The CLT tells us that the uncertainty in a sample mean is:

$$\text{SE}(\bar{X}_n) = \frac{\sigma}{\sqrt{n}}$$

This is the standard error — the standard deviation of the sampling distribution of the mean. Key properties:

• It shrinks as $\sqrt{n}$, not $n$. To halve the uncertainty, you need 4 times the data
• In practice, we estimate it as $\widehat{\text{SE}} = s / \sqrt{n}$, where $s$ is the sample standard deviation
• This directly determines the width of confidence intervals

Intuition: Collecting 10x more data doesn’t give 10x more precision — only $\sqrt{10} \approx 3.16$ times. This diminishing returns is fundamental to experimental design.

CLT for Sums

The CLT also applies to sums (not just averages):

$$S_n = \sum_{i=1}^{n} X_i \approx \mathcal{N}(n\mu, n\sigma^2)$$

This is why:

• The Binomial approaches a Gaussian for large $n$ (sum of Bernoulli trials)
• The Poisson approaches a Gaussian for large $\lambda$ (sum of rare events)
• Total measurement error in instruments is approximately Gaussian

Multivariate CLT

For random vectors $\mathbf{X}_i \in \mathbb{R}^d$ with mean $\boldsymbol{\mu}$ and covariance $\boldsymbol{\Sigma}$:

$$\sqrt{n}(\bar{\mathbf{X}}_n - \boldsymbol{\mu}) \xrightarrow{d} \mathcal{N}(\mathbf{0}, \boldsymbol{\Sigma})$$

This justifies the use of multivariate Gaussian models for sample means of vector-valued data.

When the CLT Fails

The CLT requires finite variance.
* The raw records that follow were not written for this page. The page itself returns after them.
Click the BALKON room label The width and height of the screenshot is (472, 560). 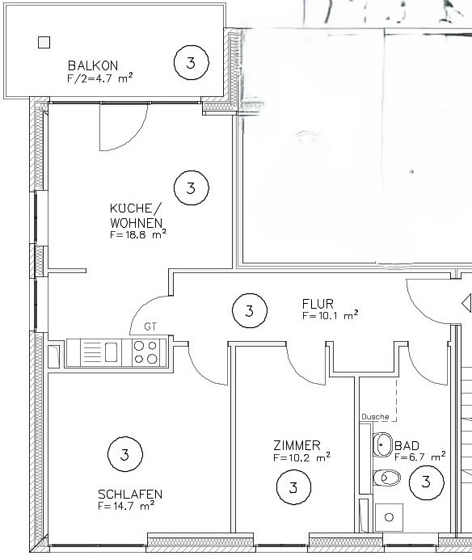[93, 65]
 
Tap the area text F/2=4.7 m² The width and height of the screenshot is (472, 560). [99, 78]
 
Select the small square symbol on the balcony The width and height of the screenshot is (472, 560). [44, 43]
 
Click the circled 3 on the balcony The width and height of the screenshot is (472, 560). [191, 62]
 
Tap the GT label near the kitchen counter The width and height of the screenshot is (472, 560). [150, 327]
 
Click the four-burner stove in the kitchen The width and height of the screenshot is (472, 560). [148, 352]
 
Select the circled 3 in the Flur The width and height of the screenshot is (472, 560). [249, 309]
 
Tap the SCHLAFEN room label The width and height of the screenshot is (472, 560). [129, 495]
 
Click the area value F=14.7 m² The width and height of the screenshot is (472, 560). [125, 507]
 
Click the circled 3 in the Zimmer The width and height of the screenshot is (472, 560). [293, 487]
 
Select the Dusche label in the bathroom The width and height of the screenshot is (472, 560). [375, 417]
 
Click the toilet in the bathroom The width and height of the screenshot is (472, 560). [386, 478]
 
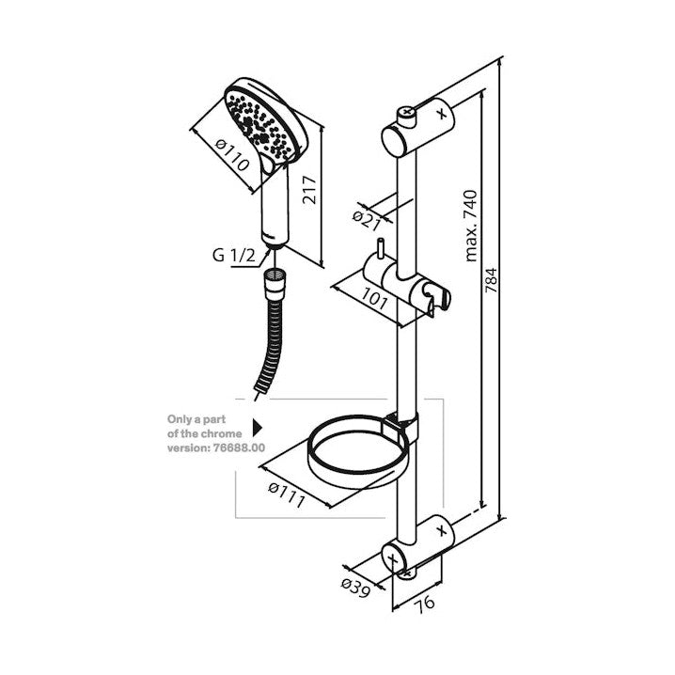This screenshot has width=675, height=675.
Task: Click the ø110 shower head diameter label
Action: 233,155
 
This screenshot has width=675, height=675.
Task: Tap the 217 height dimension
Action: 309,190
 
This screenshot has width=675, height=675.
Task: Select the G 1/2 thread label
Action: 233,256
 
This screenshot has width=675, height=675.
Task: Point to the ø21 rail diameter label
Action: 367,221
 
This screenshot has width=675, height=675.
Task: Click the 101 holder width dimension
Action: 373,298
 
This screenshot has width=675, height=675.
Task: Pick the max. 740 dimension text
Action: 471,226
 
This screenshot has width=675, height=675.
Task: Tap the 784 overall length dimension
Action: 491,281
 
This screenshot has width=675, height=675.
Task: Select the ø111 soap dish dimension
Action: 287,494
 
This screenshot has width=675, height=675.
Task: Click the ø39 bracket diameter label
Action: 355,589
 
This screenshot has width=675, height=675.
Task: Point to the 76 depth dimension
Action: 425,603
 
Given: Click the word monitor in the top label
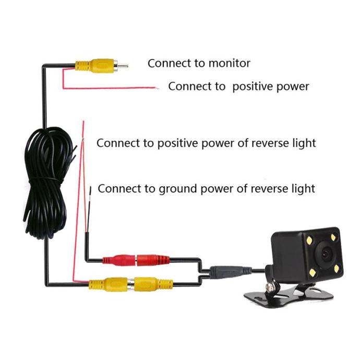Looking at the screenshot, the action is click(230, 63).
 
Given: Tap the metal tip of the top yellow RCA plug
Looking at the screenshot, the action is click(123, 66).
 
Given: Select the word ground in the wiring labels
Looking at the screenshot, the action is click(178, 189).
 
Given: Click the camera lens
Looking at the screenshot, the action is click(326, 254).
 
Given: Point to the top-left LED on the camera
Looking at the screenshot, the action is click(309, 241).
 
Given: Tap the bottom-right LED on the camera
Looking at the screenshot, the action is click(337, 268).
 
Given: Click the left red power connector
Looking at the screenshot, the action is click(119, 260).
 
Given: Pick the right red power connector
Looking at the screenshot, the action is click(153, 260).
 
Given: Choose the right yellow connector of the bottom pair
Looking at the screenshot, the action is click(153, 284).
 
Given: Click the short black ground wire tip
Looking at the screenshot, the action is click(90, 190).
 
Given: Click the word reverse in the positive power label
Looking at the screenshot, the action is click(270, 143).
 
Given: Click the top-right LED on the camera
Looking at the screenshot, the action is click(333, 236).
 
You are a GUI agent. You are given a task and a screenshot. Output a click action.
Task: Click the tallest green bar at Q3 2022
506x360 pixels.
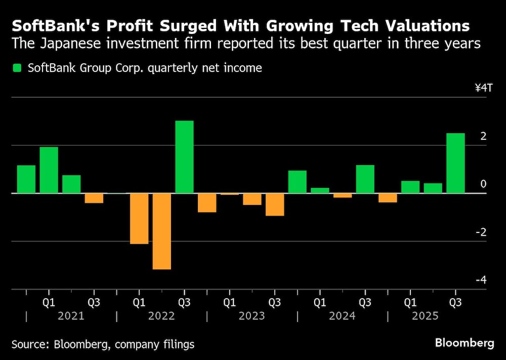(x=184, y=157)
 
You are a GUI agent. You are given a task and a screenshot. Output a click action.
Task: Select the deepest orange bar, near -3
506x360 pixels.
(x=161, y=231)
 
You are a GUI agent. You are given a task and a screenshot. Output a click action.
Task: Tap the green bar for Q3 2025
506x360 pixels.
(x=455, y=163)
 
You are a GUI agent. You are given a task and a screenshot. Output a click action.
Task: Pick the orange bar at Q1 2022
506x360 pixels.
(x=139, y=218)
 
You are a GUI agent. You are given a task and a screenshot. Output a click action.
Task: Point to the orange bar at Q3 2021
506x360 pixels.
(x=94, y=198)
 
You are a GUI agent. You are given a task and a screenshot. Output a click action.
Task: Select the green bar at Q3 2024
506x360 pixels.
(x=365, y=179)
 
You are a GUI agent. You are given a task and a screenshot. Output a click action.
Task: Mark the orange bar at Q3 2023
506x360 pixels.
(x=275, y=205)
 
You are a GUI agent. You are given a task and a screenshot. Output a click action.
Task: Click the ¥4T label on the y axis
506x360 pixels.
(x=483, y=88)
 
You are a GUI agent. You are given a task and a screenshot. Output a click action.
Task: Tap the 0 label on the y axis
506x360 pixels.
(x=483, y=184)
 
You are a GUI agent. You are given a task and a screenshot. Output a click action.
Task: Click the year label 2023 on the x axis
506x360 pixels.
(x=251, y=316)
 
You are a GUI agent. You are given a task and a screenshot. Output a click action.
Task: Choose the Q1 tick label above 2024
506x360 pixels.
(x=320, y=302)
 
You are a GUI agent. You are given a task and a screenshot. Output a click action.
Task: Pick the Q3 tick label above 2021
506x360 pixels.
(x=94, y=302)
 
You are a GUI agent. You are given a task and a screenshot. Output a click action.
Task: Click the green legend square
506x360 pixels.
(x=18, y=68)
For distributions with infinite variance (heavy-tailed distributions like Cauchy or Pareto with $\alpha \leq 2$), the CLT does not apply. Averages do not converge to a Gaussian — they converge to stable distributions instead.
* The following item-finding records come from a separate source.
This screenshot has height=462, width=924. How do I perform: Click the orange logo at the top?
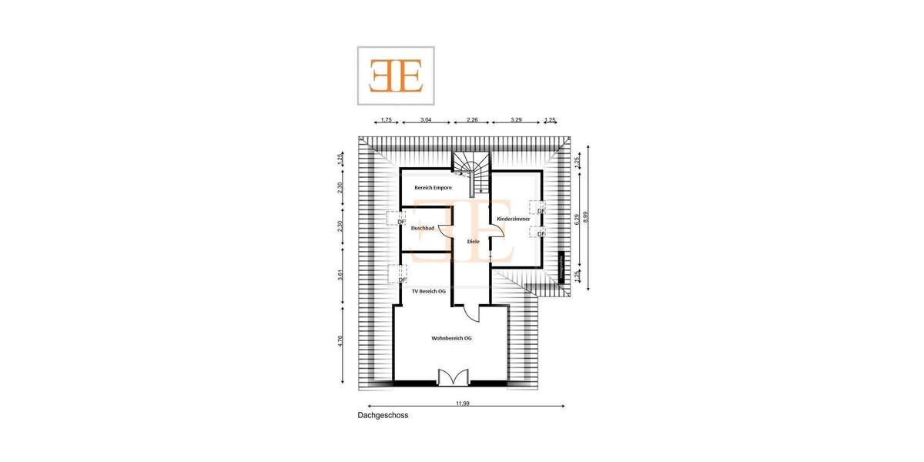click(396, 75)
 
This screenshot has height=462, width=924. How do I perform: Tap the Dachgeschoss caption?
click(383, 415)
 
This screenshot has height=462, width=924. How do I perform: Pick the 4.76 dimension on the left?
click(340, 342)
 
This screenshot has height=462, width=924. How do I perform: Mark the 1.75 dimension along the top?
click(386, 120)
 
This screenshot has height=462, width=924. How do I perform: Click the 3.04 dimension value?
click(425, 120)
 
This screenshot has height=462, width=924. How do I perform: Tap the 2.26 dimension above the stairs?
click(471, 120)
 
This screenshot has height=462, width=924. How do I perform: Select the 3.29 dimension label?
click(516, 120)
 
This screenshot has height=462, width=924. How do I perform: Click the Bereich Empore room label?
click(433, 187)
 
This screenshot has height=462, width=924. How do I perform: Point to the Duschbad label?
click(423, 228)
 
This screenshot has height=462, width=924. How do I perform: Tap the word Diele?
click(474, 242)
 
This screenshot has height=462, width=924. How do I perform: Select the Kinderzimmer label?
click(514, 219)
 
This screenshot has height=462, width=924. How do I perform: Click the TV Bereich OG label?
click(429, 291)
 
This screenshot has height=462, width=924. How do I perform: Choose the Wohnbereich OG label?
click(451, 338)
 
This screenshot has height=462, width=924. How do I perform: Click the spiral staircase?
click(470, 171)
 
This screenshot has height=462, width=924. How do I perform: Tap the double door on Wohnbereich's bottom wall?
click(452, 377)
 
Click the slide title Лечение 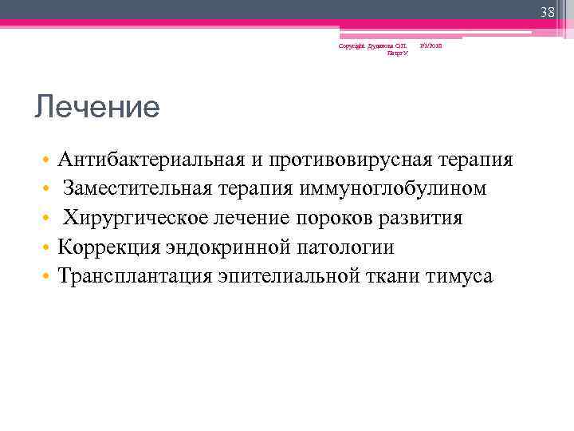(96, 106)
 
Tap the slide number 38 (547, 11)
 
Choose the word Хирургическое (129, 218)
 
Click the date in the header (431, 46)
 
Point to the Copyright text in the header (373, 46)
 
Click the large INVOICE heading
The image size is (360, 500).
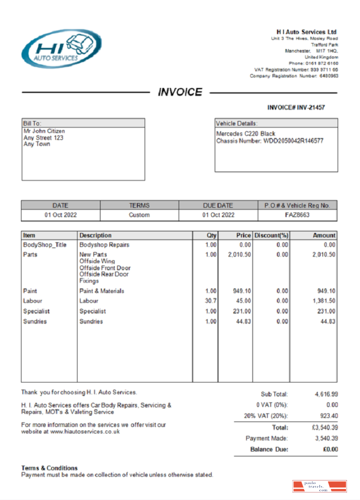(x=180, y=92)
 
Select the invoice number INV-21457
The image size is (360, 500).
(x=310, y=108)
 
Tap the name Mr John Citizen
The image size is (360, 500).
(x=44, y=132)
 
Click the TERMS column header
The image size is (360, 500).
(x=140, y=206)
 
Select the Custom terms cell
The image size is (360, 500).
(x=140, y=215)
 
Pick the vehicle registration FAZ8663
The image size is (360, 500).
(x=298, y=215)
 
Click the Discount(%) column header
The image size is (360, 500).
(x=271, y=236)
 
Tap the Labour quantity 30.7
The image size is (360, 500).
(x=211, y=301)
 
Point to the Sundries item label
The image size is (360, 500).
(x=35, y=322)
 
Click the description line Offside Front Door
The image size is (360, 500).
(x=105, y=268)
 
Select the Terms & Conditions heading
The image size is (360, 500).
(x=50, y=468)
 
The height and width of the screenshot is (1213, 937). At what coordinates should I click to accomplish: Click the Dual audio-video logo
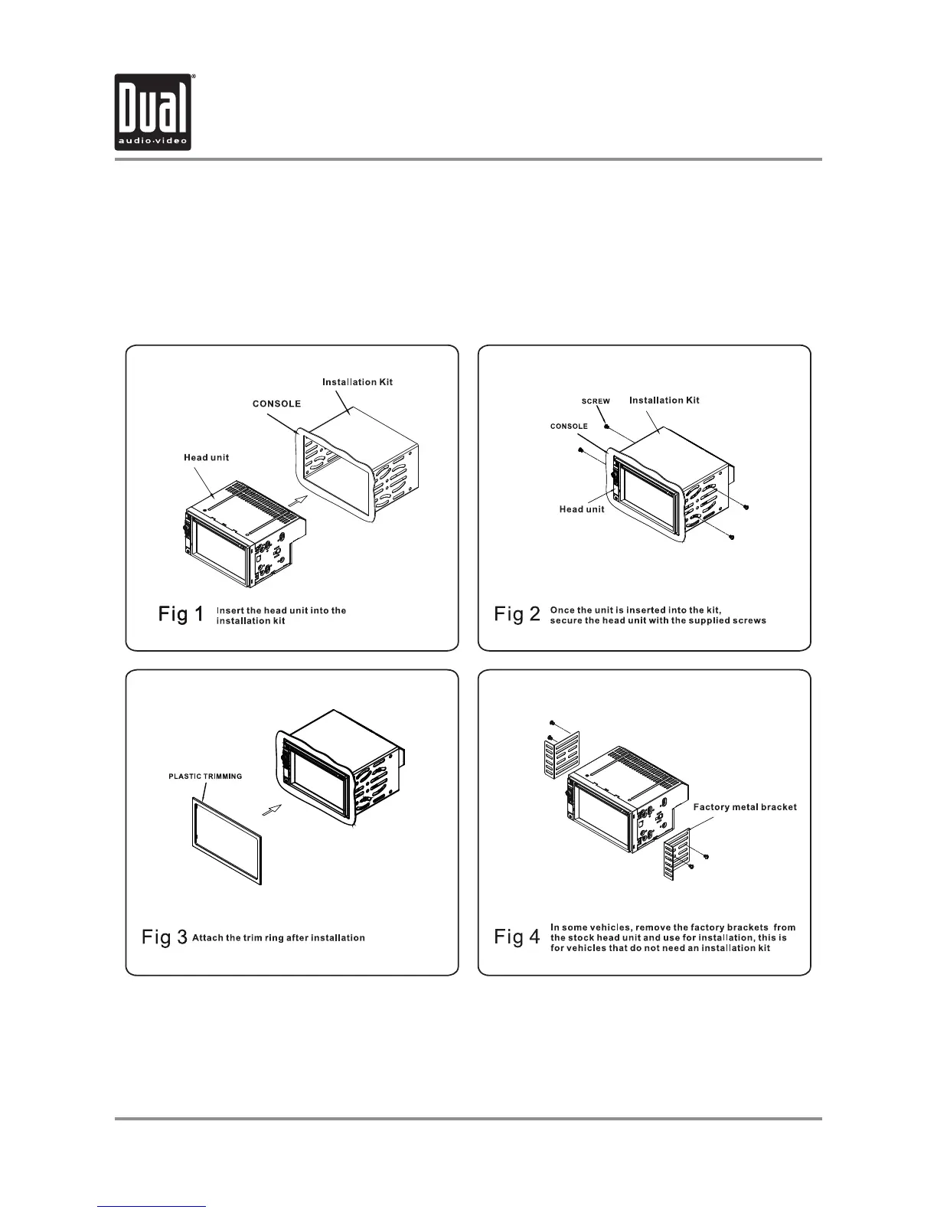pyautogui.click(x=153, y=112)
In practice, this matters for:

• Financial returns — often heavy-tailed, not well-modeled by Gaussians
• Network traffic — can exhibit long-range dependence
• Insurance claims — extreme events dominate

Applications in Machine Learning

SGD and the CLT

Stochastic Gradient Descent computes gradients on mini-batches. The mini-batch gradient is an average of individual gradients:

$$\hat{g} = \frac{1}{B} \sum_{i=1}^{B} \nabla \mathcal{L}_i(\theta)$$

By the CLT, this average concentrates around the true gradient with standard error $\propto 1/\sqrt{B}$. Larger batches give less noisy gradient estimates, but with diminishing returns.
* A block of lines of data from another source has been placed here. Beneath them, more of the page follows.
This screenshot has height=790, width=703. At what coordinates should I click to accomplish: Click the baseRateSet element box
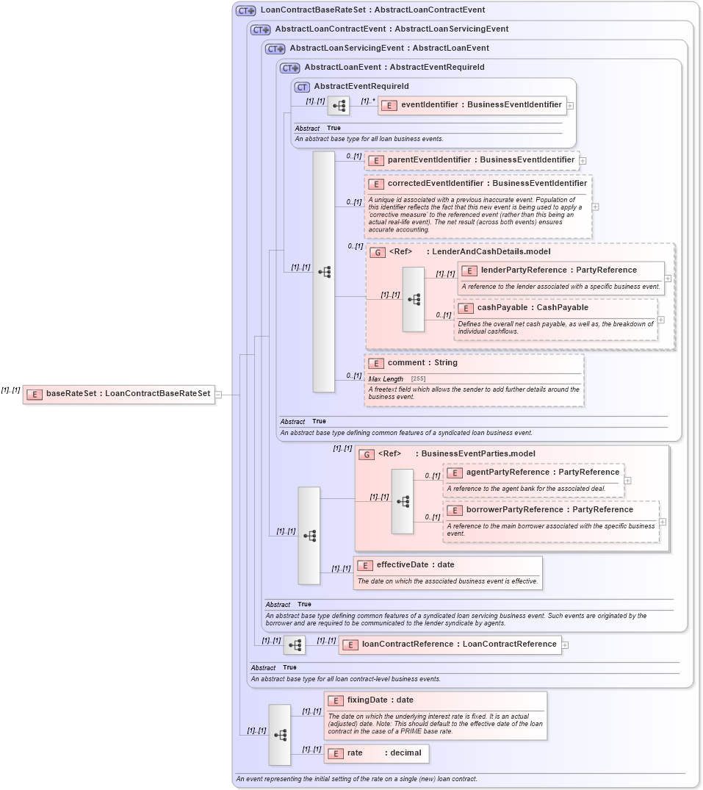point(119,394)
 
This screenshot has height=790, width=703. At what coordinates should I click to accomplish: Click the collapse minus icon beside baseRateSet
point(218,395)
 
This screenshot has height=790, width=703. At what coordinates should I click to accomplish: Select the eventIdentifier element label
point(480,105)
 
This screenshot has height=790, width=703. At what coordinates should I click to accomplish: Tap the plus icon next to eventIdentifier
point(570,106)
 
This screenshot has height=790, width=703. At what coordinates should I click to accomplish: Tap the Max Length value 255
point(418,378)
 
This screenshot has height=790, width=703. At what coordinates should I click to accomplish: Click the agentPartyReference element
point(542,473)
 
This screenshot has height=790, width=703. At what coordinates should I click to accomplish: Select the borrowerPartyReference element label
point(549,510)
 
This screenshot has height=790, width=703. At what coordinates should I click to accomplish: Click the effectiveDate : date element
point(415,565)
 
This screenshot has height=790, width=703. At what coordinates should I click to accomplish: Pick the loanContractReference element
point(458,644)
Asymptotic Normality of MLE

The CLT is the key ingredient in proving that MLE is asymptotically normal:

$$\hat{\theta}_{\text{MLE}} \approx \mathcal{N}\left(\theta_0, \frac{1}{n I(\theta_0)}\right)$$

where $I(\theta_0)$ is the Fisher information. This is why MLE confidence intervals work.

Bootstrap

The bootstrap resampling method relies on the CLT to justify using the empirical distribution as a proxy for the population. By resampling with replacement and computing statistics, we can estimate standard errors and confidence intervals without distributional assumptions.

Summary

• The Law of Large Numbers guarantees that sample means converge to the population mean
• The Central Limit Theorem says sample means are approximately Gaussian, regardless of the original distribution
• Standard error shrinks as $1/\sqrt{n}$ — diminishing returns with more data
• The CLT justifies confidence intervals, hypothesis tests, MLE asymptotics, and SGD convergence
• The CLT fails for heavy-tailed distributions with infinite variance
• These results form the theoretical backbone of the estimation and testing frameworks that follow

References

• Bertsekas, D. P., & Tsitsiklis, J. N. (2008). Introduction to Probability (2nd ed.). Athena Scientific. Chapter 5.
• Ross, S. M. (2014). A First Course in Probability (9th ed.). Pearson. Chapters 7-8.
• Casella, G., & Berger, R. L. (2002). Statistical Inference (2nd ed.). Duxbury/Thomson Learning. Chapter 5.
• Wasserman, L. (2004). All of Statistics: A Concise Course in Statistical Inference. Springer. Chapters 5-6.
• Murphy, K. P. (2022). Probabilistic Machine Learning: An Introduction. MIT Press.